DATA SHOWN START

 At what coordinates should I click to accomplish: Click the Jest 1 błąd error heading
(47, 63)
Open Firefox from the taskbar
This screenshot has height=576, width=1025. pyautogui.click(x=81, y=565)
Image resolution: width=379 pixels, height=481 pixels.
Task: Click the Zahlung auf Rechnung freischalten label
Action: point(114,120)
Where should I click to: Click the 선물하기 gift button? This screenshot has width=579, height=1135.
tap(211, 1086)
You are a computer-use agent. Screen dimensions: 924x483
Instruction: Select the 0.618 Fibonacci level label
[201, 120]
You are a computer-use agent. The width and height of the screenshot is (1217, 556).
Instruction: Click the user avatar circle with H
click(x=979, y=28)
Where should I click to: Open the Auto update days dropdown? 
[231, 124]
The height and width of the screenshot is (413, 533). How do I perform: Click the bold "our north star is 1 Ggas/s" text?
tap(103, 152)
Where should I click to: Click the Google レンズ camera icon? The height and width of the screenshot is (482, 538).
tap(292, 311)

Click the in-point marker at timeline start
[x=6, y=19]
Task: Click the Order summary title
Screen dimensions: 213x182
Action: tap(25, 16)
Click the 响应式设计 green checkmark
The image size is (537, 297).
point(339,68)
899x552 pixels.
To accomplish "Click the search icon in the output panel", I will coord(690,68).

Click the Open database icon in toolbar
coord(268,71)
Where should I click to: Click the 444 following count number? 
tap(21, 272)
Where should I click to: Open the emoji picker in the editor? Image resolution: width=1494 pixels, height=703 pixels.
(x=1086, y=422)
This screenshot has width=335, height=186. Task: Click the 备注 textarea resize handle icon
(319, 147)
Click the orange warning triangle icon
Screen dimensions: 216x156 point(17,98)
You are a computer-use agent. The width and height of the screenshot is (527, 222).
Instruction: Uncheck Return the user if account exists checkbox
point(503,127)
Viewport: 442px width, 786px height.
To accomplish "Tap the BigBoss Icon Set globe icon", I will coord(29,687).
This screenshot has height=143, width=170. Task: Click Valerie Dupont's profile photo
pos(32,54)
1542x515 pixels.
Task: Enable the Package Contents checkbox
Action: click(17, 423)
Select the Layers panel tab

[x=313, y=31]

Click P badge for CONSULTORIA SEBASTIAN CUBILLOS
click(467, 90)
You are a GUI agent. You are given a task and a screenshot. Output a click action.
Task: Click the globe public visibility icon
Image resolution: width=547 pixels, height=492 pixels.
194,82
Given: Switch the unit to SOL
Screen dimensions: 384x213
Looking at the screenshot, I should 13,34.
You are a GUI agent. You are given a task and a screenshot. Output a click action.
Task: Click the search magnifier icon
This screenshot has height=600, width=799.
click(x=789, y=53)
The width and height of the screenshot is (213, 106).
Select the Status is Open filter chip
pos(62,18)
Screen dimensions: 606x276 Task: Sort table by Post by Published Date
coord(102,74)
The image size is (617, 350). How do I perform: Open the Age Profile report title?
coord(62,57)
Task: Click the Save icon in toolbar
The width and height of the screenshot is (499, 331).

DATA SHOWN END

■ TASK REQUIREMENTS
Reproduce word for word only the first line of the listing above and each line after it through the line with "is (1217, 556).".

■ OUTPUT OF THE TASK
 At what coordinates should I click to accomplish: Click the Jest 1 błąd error heading
(47, 63)
Open Firefox from the taskbar
This screenshot has height=576, width=1025. pyautogui.click(x=81, y=565)
Image resolution: width=379 pixels, height=481 pixels.
Task: Click the Zahlung auf Rechnung freischalten label
Action: point(114,120)
Where should I click to: Click the 선물하기 gift button? This screenshot has width=579, height=1135.
tap(211, 1086)
You are a computer-use agent. Screen dimensions: 924x483
Instruction: Select the 0.618 Fibonacci level label
[201, 120]
You are a computer-use agent. The width and height of the screenshot is (1217, 556).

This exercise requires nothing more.